Redacción
19/05/2011
El
filme es un remake del ya clásico “Sangre fácil” con el que los hermanos Coen iniciaron su exitosa carrera. El realizador chino conserva el humor y la ironía de este thrilller negro, pero lo adapta totalmente a los parámetros chinos. Para ello se decide a convertirlo en una especie de homenaje a la ópera china.
Zhang Yimou ha explicado que adoptó el estilo estético de una ópera china clásica, “San Cha Kou”, en la que todos los personajes están confinados en el mismo espacio; cada uno intercambia su papel con el otro y vuelve a cometer las mismas equivocaciones, dejando al desnudo lo absurdo de la vida, algo irónicamente repetitivo y fuera de nuestro control.

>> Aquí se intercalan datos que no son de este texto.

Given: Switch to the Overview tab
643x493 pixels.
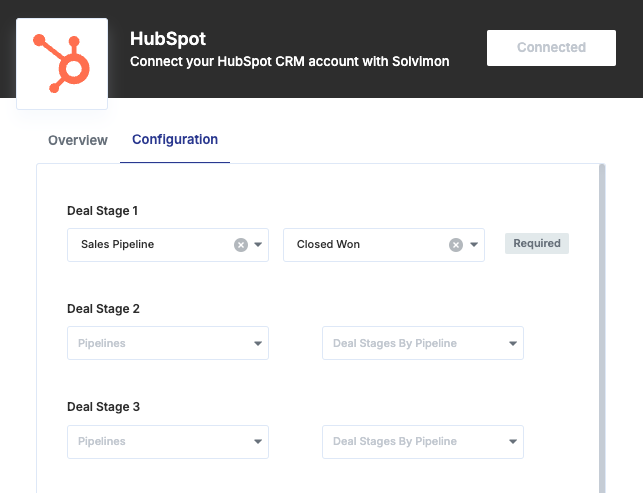Looking at the screenshot, I should click(78, 140).
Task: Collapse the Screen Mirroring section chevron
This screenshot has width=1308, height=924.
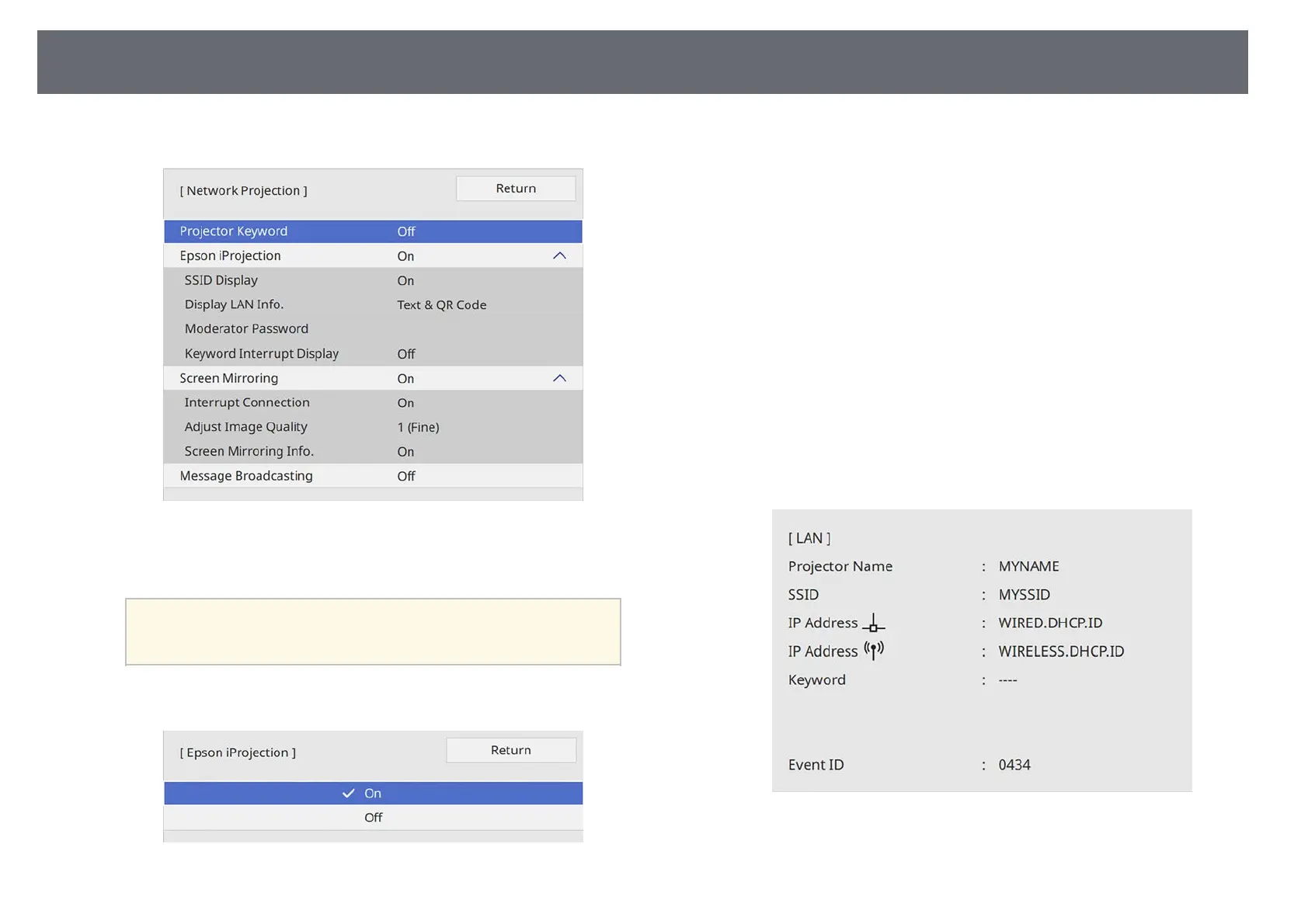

El filme nos cuenta la historia de Wang, un hombre pesimista, astuto y avaricioso, dueño de un bar de tallarines en una ciudad situada en un paraje desértico de China. No hace caso de su esposa, una mujer de lengua viperina que tiene una aventura amorosa con Li, uno de los empleados de Wang.
Li es un hombre tímido que, muy a pesar suyo, acaba guardando la pistola que su amante ha comprado para matar a su marido. Pero Wang está al tanto de todo lo que hacen. Soborna al agente de policía Zhang para matar a la pareja. Visto así, el plan es perfecto: todo se solucionará gracias a un final sangriento y cruel perfectamente satisfactorio para él. O al menos, eso piensa. Pero el malévolo Zhang tiene otra idea en la cabeza. Y según se complica la trama, correrá más sangre y la violencia será cada vez mayor…
La película conserva el suspense de la original, pero la puesta en escena, la fotografía y los planos nos llevan al universo visual al que nos tiene acostumbrados Zhang Yimou, este gran representante de la quinta generación de cineastas chinos.